Element and text location data
────

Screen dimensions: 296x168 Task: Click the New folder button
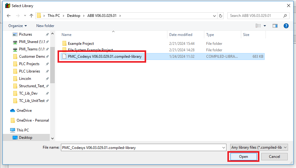[x=45, y=26]
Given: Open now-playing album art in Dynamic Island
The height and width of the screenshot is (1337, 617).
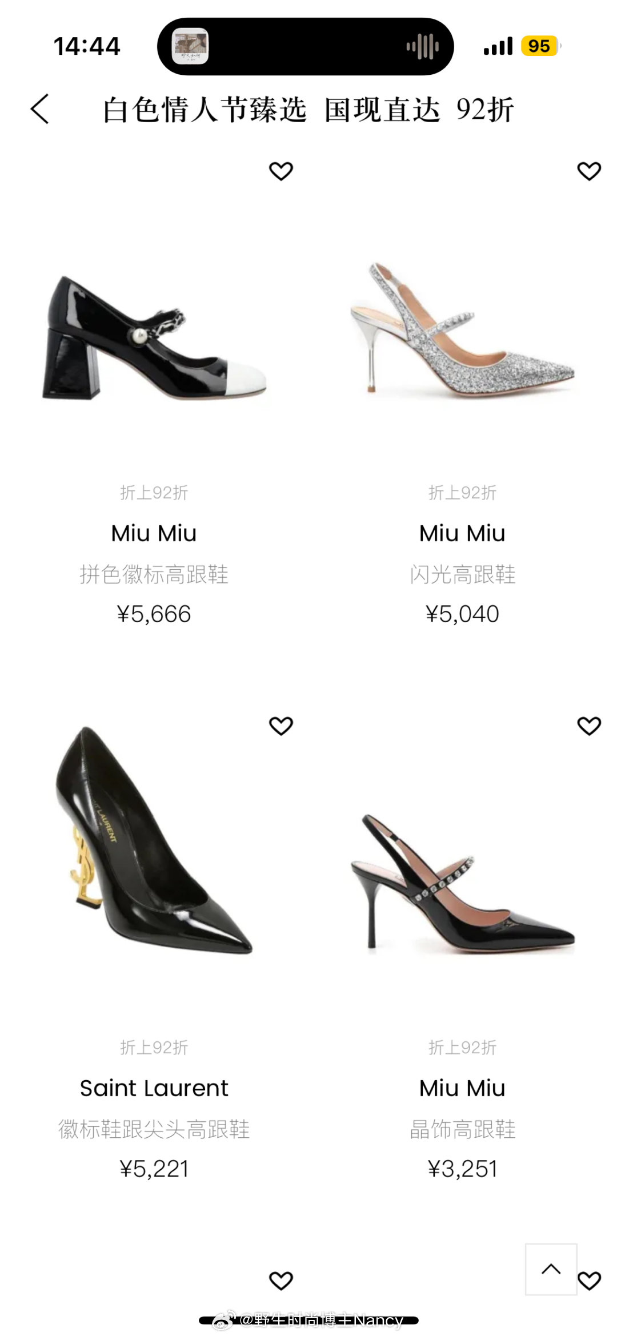Looking at the screenshot, I should (x=190, y=46).
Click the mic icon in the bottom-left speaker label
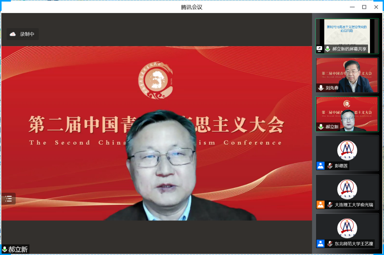This screenshot has height=255, width=384. 5,250
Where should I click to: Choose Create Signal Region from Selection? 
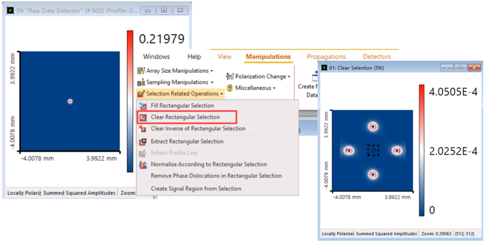click(196, 189)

────

■ Given exercise ■
Rewrite every line of the entries above as a numbered list, skipping any blank lines. Leave the pictures out of your answer.

■ Solution to this exercise ■
1. Screen dimensions: 296x168 Task: Click the New folder button
2. [x=45, y=26]
3. Given: Open now-playing album art in Dynamic Island
4. The height and width of the screenshot is (1337, 617).
5. Looking at the screenshot, I should (x=190, y=46).
6. Click the mic icon in the bottom-left speaker label
7. This screenshot has height=255, width=384. 5,250
8. Where should I click to: Choose Create Signal Region from Selection? 
9. click(196, 189)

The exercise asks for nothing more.